O presidente dos Estados Unidos, Donald Trump (Partido Republicano), afirmou que todos, incluindo o chefe do Estado-Maior Conjunto das Forças Armadas, Dan Caine, consideram que uma eventual guerra contra o Irã resultaria em uma “vitória fácil” dos norte-americanos. Em publicação nas redes sociais, Trump rebateu reportagens que indicavam cautela do militar e declarou que a informação é “100% incorreta”. Disse ainda que, embora prefira um acordo diplomático, a decisão final sobre uma ação cabe a ele.

Segundo o jornal norte-americano The Washington Post, Caine alertou Trump sobre os riscos de uma ofensiva contra o Irã. Segundo relatos de integrantes do governo ouvidos sob anonimato, o militar teria afirmado, em reunião na Casa Branca na semana passada, que falhas no estoque de munições estratégicas e a falta de apoio de aliados ampliariam os perigos de uma operação e poderiam expor tropas norte-americanas a retaliações.

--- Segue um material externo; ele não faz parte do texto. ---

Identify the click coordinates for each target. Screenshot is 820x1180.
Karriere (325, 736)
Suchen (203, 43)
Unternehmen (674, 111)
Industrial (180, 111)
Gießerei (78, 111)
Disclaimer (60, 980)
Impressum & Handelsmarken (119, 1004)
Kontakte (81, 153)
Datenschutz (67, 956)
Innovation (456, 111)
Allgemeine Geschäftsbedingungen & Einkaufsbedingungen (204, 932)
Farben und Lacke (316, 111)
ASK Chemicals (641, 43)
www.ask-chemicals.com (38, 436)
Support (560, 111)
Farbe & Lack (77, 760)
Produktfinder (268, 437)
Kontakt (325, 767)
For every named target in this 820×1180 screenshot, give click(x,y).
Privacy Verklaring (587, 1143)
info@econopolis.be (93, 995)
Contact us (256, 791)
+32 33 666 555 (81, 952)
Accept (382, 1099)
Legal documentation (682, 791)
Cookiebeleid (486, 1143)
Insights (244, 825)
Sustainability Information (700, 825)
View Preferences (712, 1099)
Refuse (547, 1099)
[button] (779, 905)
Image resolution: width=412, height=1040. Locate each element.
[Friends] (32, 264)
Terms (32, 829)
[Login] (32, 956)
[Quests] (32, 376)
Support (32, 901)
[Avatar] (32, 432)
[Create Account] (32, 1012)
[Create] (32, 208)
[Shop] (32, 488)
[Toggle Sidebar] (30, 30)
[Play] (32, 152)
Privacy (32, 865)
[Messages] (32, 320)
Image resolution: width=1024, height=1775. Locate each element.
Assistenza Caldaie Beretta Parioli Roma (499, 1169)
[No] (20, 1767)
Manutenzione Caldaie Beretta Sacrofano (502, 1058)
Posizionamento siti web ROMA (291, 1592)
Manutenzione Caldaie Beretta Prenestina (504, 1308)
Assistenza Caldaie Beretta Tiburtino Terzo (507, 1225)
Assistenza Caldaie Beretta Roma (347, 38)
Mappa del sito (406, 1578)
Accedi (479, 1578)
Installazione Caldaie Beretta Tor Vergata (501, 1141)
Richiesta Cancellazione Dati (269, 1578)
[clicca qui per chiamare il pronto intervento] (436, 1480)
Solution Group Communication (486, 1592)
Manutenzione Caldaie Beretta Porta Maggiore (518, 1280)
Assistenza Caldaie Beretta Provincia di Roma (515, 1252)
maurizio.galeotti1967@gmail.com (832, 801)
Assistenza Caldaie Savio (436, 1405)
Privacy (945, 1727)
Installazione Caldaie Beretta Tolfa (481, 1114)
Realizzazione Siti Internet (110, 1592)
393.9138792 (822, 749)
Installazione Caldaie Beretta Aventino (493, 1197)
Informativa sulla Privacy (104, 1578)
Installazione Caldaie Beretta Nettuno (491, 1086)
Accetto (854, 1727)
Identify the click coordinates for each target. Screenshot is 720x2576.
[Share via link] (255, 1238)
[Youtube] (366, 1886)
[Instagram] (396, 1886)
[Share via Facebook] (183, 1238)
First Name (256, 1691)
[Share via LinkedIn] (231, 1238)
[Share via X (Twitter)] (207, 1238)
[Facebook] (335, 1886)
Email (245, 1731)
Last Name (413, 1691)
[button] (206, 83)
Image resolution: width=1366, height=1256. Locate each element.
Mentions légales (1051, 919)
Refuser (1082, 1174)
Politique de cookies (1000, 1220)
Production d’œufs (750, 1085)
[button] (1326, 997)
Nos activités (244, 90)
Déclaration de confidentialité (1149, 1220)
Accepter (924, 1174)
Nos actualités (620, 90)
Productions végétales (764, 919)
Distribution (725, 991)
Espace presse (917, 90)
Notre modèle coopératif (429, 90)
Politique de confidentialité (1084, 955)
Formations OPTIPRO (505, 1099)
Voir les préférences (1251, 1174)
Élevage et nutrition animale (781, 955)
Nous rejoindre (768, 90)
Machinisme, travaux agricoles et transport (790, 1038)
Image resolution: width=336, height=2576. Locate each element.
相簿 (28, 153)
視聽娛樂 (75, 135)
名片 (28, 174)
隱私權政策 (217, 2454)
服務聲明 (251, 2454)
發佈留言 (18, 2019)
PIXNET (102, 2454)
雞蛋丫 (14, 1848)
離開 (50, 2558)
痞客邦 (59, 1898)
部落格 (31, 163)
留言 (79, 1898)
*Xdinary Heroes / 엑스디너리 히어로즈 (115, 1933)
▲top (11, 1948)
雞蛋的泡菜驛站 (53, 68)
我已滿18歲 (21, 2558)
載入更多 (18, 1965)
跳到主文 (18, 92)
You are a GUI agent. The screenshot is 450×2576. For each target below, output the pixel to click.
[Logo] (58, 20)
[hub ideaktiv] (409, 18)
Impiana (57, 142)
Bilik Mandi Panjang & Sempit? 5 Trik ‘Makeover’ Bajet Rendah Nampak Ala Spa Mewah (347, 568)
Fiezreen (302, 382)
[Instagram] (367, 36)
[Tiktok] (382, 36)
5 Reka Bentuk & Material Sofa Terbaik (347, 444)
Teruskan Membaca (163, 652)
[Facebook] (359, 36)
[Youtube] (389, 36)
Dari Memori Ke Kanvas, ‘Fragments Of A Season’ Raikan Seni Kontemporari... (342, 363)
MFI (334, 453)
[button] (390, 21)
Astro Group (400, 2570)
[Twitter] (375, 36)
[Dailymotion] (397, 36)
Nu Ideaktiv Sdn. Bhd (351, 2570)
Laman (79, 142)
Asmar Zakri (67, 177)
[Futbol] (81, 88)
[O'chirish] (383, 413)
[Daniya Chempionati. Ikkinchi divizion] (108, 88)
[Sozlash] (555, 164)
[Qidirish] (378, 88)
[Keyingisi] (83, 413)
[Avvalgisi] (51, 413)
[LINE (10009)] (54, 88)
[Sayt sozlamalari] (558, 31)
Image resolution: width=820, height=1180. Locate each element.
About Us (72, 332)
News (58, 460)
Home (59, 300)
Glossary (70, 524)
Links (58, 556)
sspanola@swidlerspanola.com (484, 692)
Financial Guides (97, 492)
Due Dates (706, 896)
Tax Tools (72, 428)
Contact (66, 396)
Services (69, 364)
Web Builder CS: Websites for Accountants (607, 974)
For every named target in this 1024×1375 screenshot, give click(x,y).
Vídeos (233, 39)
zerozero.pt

Caine teria ressaltado que os arsenais foram significativamente reduzidos pelo apoio de Washington à Ucrânia na guerra contra a Rússia e pela defesa de Israel diante dos conflitos na região. Em nota, o gabinete do general teria declarado que ele apresenta “uma gama de opções militares” aos líderes civis, com avaliação de impactos e riscos, de forma confidencial. A porta-voz da Casa Branca, Anna Kelly, disse que Trump escuta diferentes opiniões antes de decidir com base na segurança nacional.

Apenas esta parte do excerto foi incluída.